Apache Server: This host s a couple of simple CGI scripts which are called from the contextualization scripts to update the status of the application deployment process in the MySQL database.
MySQL DB: This holds a few tables reflecting various system objects like environments, jobs, VMs updated by either the CGI scripts or oneenvd.
Redis: A Redis server is used to facilitate the communication between the Scheduler and the per-service Environment Managers. The Scheduler also stores some state about various allocation requests that come into Redis.
The following diagram illustrates how these components interact:
Services using Carina define the configuration of their environments using a config.rb file that contains a set of Ruby hashes. The hashes define a hierarchical collection of name-value pairs that are processed by the Environment Manager(oneenvd). Because the config.rb file is just Ruby code, it can be dynamically loaded by the oneenvd whenever any changes to it are uploaded without having to restart the oneenvd. More comprehensive usage documentation can be found here
Carina is a relatively new project and we anticipate that in the short term we will be focusing on fixing bugs and issues that arise during deployment. While not cast in stone ,the following are some of the items we hope to address in the coming months:
- Reporting tools
- High availability of Carina Management VM
- Documentation of REST APIs and metric Plugin Interfaces
- Authorization & Authentication framework for REST APIs
- Simplified setup for new services, debugging and troubleshooting tools
- Storage provisioning integration: Creating and deleting storage volumes
Extend capabilities to public cloud
Of course, now that Carina is available to the community here , we are more than happy to have the input and participation of others who may be interested in helping us evolve this.

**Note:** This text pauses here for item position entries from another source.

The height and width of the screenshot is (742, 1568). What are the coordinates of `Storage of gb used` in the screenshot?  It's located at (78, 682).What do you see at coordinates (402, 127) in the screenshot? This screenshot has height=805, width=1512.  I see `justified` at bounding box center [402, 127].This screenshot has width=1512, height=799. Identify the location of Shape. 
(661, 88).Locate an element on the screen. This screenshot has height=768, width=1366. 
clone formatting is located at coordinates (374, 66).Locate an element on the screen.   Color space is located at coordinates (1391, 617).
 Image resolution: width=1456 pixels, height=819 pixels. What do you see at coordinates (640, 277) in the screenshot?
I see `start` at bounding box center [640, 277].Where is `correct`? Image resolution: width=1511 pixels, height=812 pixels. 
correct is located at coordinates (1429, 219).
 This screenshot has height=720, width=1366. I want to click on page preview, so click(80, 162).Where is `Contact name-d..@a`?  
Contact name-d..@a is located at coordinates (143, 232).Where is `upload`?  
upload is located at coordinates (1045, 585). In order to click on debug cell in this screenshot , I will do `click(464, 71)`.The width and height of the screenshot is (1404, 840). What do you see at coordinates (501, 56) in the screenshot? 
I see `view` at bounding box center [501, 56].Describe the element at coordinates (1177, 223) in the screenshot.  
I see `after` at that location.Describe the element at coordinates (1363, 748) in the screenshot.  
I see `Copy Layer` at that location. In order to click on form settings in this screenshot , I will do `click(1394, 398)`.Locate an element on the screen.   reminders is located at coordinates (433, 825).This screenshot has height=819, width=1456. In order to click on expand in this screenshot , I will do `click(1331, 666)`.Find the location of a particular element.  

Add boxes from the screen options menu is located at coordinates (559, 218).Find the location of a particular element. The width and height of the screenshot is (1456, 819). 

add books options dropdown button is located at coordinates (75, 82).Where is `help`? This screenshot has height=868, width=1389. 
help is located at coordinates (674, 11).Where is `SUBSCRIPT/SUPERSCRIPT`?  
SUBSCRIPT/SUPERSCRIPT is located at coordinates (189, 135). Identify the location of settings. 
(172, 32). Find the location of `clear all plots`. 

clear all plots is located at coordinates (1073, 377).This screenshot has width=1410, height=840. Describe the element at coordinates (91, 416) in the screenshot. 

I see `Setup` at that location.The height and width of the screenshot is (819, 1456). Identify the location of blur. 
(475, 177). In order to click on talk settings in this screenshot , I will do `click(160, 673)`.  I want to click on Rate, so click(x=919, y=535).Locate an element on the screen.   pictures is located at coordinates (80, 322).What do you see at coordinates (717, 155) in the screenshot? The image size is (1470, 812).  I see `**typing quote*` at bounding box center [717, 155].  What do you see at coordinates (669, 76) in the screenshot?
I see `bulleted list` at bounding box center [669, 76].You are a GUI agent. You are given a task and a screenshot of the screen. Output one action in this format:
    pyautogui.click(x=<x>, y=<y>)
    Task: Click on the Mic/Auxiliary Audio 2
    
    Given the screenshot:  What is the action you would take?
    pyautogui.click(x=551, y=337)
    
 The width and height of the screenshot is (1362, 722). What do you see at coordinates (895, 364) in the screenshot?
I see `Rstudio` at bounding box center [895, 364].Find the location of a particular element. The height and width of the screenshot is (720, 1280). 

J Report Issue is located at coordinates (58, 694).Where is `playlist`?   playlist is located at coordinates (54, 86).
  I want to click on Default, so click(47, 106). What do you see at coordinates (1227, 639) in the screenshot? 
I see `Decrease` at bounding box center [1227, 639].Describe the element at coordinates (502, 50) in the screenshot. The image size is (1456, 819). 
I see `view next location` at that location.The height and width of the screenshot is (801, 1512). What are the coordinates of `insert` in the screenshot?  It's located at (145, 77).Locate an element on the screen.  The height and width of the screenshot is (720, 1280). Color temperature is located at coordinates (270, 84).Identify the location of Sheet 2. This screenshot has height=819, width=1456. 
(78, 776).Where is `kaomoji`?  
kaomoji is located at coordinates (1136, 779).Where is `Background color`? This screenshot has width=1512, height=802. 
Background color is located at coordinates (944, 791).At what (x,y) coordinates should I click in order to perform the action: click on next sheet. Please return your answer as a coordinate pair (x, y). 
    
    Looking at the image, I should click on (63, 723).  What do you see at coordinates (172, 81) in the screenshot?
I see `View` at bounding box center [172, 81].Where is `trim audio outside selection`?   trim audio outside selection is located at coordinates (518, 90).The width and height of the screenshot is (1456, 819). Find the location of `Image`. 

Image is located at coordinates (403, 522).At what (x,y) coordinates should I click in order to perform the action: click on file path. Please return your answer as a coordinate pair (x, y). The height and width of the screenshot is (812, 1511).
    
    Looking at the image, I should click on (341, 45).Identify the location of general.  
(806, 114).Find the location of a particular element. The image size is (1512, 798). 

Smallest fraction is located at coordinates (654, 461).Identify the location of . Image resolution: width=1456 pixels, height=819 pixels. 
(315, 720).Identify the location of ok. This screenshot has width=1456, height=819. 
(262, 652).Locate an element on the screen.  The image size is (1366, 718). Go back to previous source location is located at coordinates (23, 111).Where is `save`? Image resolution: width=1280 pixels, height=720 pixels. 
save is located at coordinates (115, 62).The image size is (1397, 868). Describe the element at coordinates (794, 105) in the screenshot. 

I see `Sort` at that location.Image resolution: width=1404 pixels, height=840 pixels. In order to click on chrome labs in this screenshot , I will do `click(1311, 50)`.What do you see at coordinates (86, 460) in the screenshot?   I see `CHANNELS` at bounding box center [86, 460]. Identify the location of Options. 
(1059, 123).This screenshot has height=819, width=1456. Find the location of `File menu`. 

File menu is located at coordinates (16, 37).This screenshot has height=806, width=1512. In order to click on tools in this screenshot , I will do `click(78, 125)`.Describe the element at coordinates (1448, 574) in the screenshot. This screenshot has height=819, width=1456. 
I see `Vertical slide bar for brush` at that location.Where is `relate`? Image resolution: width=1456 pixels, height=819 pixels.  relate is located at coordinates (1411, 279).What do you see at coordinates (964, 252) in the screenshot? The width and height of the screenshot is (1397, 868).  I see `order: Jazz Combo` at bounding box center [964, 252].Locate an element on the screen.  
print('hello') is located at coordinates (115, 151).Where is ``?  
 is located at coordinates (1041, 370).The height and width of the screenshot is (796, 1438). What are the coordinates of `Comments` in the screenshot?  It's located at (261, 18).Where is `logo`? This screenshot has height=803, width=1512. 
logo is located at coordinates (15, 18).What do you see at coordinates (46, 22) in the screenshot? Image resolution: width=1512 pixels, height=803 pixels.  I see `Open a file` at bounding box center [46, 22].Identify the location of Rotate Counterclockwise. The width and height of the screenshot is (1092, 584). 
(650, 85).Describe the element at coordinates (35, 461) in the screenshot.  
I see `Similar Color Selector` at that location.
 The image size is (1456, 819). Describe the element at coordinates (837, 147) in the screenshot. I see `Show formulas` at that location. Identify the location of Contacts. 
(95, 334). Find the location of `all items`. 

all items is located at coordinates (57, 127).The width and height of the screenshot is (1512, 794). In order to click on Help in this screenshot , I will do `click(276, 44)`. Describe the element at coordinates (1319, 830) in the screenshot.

Addendum: There is a new appliance in the OpenNebula marketplace to simplify the installation of the software. More details in the Carina’s installation guide.
Interesting post and thanks to RIM for submitting it to the community. What I don’t completely grasp without trying it out yet, is what kind of overlap (or no overlap) does this have with tools like Puppet? I’m right in the middle of structuring our system deployment architecture and was using very basic contextualization variables with ONE and then feeding them to puppet. What else for me, will this add?
Thanks for the comment. I see Carina as mostly complementary to tools like Puppet and Chef. Puppet could be used in the context scripts to trigger deployment of applications inside VMs and also do things like updating configuration, patch match management etc. I don’t believe Puppet has the capability to auto-scale multi-VM environments based on policies like time of day, load conditions, application performance or prioritization rules. That’s not to say someone couldn’t build such a tool on top of Puppet. We’d be interested in hearing experiences if you have.